Watching a Turkish TV series was definitely not top of my list but I had run out of things to watch so when a friend recommended Ethos, I decided to give it a go.

The story is mostly about women and how different cultures co-exist in today’s complex Turkish society. It shows their struggle to live in a modern world while abiding by old fashioned religious rules.

Peri is a well-educated psychologist from Istanbul who scorns women who wear the hijab while Meryem is the cute and clever hijab-wearing village girl. When Meryem suffers from occasional fainting for no obvious reasons her GP sends her to see Peri. While Peri finds herself in a difficult position, Meryem fails to reveal much about herself.

When Peri asks in their first session: “This Mr Sinan you mentioned earlier would you mind telling a little more about him?” Meryem answers: “Did you say the 12 bus stops here? I don’t remember.”

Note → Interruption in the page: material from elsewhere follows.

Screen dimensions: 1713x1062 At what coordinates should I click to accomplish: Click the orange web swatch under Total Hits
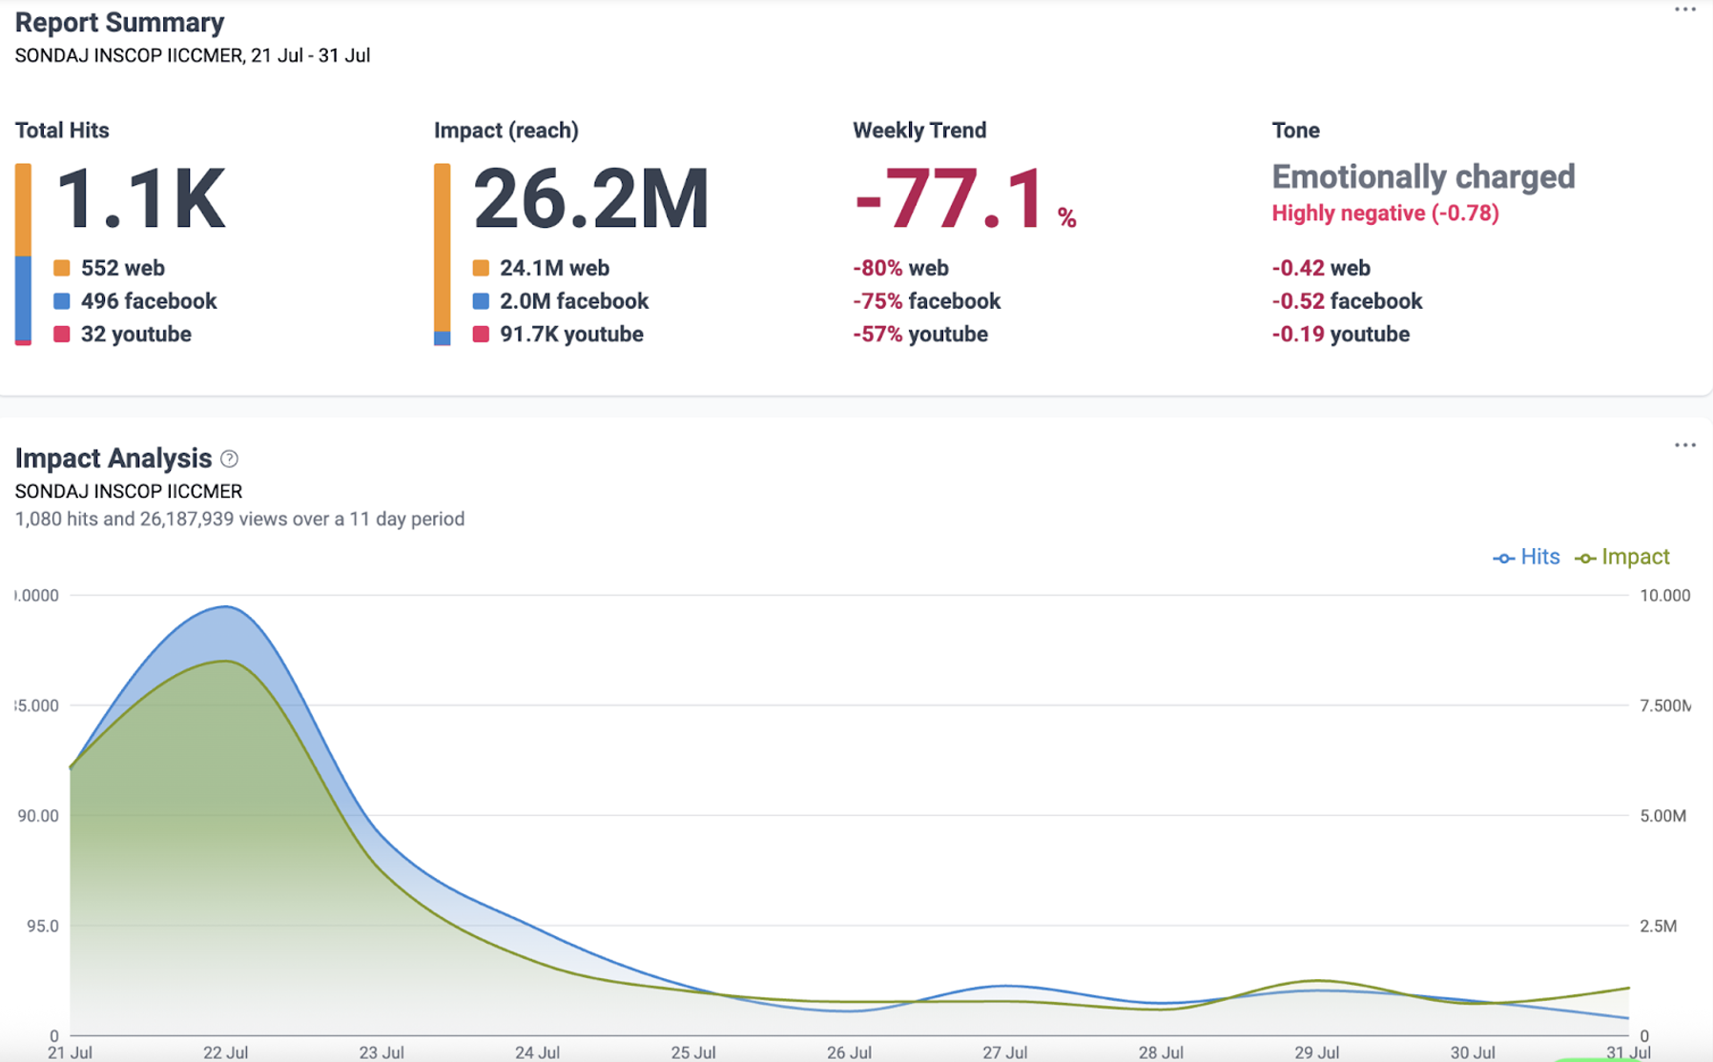click(x=62, y=268)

While Meryem seeks approval to speak to a psychologist from the village Hodja, Peri turns to fellow psychiatrist Gulbin, from a traditional Kurdish family, for advice. After a few sessions a complex relationship develops between Peri and Meryem.

As Meryem continues with her stable home life and Peri practices yoga or goes out with her new found famous friend the protagonists become somehow connected by strange and bizarre tragi-comic circumstances.

Everyone is likable, and all fight demons caused mostly by religion. They are not good or bad, just victims. Every character in this show provokes the audience’s interest, from the club’s doorman to the Hodja’s lesbian daughter, even the alpha-male bodybuilder that lives in an ultra-modern high-rise building after he overhears his girlfriend telling her friends he is not able to hold a decent conversation.

The contrast between Istanbul and Meryem’s village is striking and as she makes her daily trip from humble home to affluent Istanbul districts the changing scenery and culture are mesmerising.

I recommend watching Ethos to experience the huge divisions between conservative religious Muslims and the liberal bourgeois.